**Prompt:** One part of the entries below is wanted: the lines from the one containing "Instruction: Select the" through the one containing "You are a computer-use agent. The height". Write those out exactly and nothing else.

[Start of Attachment]

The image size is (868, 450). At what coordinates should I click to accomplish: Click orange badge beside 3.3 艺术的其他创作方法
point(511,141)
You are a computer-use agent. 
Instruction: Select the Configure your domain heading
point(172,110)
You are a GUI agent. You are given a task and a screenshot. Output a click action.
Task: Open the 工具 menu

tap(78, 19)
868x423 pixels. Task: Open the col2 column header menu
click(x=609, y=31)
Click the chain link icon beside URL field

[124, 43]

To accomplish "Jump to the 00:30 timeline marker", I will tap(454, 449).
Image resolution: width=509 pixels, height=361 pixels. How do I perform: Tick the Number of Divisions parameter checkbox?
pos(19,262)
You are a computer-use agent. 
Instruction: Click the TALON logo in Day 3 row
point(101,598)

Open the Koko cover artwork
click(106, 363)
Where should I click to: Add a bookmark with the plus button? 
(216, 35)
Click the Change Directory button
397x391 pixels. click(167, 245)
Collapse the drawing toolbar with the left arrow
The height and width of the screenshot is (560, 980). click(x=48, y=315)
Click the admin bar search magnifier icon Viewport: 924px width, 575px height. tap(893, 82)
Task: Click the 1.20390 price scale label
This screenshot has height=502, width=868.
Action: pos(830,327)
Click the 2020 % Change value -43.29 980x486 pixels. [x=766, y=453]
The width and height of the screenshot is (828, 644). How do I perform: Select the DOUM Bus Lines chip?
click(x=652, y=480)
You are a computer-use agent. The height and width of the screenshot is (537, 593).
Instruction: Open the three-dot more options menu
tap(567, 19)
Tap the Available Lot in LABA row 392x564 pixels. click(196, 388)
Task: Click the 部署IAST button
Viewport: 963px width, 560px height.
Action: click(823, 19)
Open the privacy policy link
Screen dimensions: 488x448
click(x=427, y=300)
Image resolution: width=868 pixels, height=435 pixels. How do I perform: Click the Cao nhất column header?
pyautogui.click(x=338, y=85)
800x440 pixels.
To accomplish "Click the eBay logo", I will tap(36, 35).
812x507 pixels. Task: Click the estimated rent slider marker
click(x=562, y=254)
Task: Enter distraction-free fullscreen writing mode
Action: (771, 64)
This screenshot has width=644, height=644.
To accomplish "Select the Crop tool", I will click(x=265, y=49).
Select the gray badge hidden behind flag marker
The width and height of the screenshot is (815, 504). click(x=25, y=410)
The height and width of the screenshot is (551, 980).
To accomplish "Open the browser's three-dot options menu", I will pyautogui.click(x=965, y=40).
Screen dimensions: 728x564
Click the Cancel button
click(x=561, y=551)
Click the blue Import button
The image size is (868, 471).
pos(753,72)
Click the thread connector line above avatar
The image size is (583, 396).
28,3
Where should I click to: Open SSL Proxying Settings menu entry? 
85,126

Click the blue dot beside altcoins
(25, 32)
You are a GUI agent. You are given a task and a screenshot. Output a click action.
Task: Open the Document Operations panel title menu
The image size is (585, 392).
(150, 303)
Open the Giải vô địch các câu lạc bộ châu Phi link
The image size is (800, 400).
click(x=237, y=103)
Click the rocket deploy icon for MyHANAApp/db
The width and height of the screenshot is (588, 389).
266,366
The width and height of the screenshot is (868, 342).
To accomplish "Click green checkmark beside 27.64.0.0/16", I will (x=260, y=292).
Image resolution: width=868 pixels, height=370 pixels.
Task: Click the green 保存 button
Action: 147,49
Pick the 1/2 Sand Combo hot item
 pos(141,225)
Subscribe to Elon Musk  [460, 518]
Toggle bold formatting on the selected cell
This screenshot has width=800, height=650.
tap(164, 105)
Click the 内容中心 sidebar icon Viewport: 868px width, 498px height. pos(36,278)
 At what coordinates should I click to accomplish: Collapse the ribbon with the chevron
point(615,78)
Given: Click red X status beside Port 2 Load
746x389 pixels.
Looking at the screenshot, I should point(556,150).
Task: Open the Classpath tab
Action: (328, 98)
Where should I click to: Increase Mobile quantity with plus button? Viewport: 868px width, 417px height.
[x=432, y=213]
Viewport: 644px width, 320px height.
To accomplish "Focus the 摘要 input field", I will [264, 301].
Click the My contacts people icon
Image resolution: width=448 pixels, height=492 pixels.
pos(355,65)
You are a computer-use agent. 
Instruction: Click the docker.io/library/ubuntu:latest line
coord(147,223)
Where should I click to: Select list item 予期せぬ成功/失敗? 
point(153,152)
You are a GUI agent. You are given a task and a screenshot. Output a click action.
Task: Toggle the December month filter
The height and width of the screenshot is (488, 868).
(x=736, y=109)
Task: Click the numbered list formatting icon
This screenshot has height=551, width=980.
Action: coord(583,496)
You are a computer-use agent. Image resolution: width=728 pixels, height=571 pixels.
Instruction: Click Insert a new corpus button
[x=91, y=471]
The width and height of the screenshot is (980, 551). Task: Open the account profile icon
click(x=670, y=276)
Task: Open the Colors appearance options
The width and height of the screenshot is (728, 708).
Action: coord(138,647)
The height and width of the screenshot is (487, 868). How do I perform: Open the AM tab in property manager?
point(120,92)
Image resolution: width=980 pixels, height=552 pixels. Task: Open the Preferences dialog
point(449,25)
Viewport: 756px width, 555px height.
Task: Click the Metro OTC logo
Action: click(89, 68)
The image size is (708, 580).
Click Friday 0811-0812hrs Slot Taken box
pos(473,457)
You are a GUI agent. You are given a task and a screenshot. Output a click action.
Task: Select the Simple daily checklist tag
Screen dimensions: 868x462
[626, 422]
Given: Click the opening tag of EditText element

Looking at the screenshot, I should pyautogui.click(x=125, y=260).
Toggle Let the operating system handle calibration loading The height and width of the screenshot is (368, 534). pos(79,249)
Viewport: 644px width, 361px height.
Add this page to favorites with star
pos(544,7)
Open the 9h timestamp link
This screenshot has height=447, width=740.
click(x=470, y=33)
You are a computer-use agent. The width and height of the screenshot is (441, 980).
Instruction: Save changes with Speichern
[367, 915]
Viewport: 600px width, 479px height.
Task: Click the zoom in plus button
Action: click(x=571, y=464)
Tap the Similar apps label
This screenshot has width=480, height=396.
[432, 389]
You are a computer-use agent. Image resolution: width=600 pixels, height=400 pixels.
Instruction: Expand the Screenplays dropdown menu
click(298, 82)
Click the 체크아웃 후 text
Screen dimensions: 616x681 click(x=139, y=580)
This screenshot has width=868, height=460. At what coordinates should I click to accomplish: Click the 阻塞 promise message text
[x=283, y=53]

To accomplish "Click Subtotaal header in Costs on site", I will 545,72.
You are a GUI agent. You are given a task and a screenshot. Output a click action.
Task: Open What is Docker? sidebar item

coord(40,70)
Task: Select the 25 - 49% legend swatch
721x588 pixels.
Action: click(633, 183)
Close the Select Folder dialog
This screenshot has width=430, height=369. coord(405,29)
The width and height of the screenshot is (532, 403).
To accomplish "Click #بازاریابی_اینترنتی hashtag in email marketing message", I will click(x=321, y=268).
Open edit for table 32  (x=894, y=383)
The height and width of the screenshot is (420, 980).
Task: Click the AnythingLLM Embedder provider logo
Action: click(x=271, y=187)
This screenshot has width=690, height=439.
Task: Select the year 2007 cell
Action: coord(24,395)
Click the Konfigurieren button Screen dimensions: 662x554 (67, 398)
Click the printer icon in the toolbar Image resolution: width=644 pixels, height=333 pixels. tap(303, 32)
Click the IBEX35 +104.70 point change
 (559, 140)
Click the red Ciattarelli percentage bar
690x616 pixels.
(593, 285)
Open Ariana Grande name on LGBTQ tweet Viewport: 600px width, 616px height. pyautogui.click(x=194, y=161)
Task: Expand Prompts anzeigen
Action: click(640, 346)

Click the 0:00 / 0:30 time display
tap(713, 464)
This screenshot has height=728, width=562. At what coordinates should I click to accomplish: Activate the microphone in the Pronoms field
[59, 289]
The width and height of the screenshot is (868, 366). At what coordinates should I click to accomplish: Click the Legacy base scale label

[End of Attachment]

**Answer box:**
Instruction: Select the Configure your domain heading
point(172,110)
You are a GUI agent. You are given a task and a screenshot. Output a click action.
Task: Open the 工具 menu

tap(78, 19)
868x423 pixels. Task: Open the col2 column header menu
click(x=609, y=31)
Click the chain link icon beside URL field

[124, 43]

To accomplish "Jump to the 00:30 timeline marker", I will tap(454, 449).
Image resolution: width=509 pixels, height=361 pixels. How do I perform: Tick the Number of Divisions parameter checkbox?
pos(19,262)
You are a computer-use agent. 
Instruction: Click the TALON logo in Day 3 row
point(101,598)

Open the Koko cover artwork
click(106, 363)
Where should I click to: Add a bookmark with the plus button? 
(216, 35)
Click the Change Directory button
397x391 pixels. click(167, 245)
Collapse the drawing toolbar with the left arrow
The height and width of the screenshot is (560, 980). click(x=48, y=315)
Click the admin bar search magnifier icon Viewport: 924px width, 575px height. tap(893, 82)
Task: Click the 1.20390 price scale label
This screenshot has height=502, width=868.
Action: pos(830,327)
Click the 2020 % Change value -43.29 980x486 pixels. [x=766, y=453]
The width and height of the screenshot is (828, 644). How do I perform: Select the DOUM Bus Lines chip?
click(x=652, y=480)
You are a computer-use agent. The height and width of the screenshot is (537, 593).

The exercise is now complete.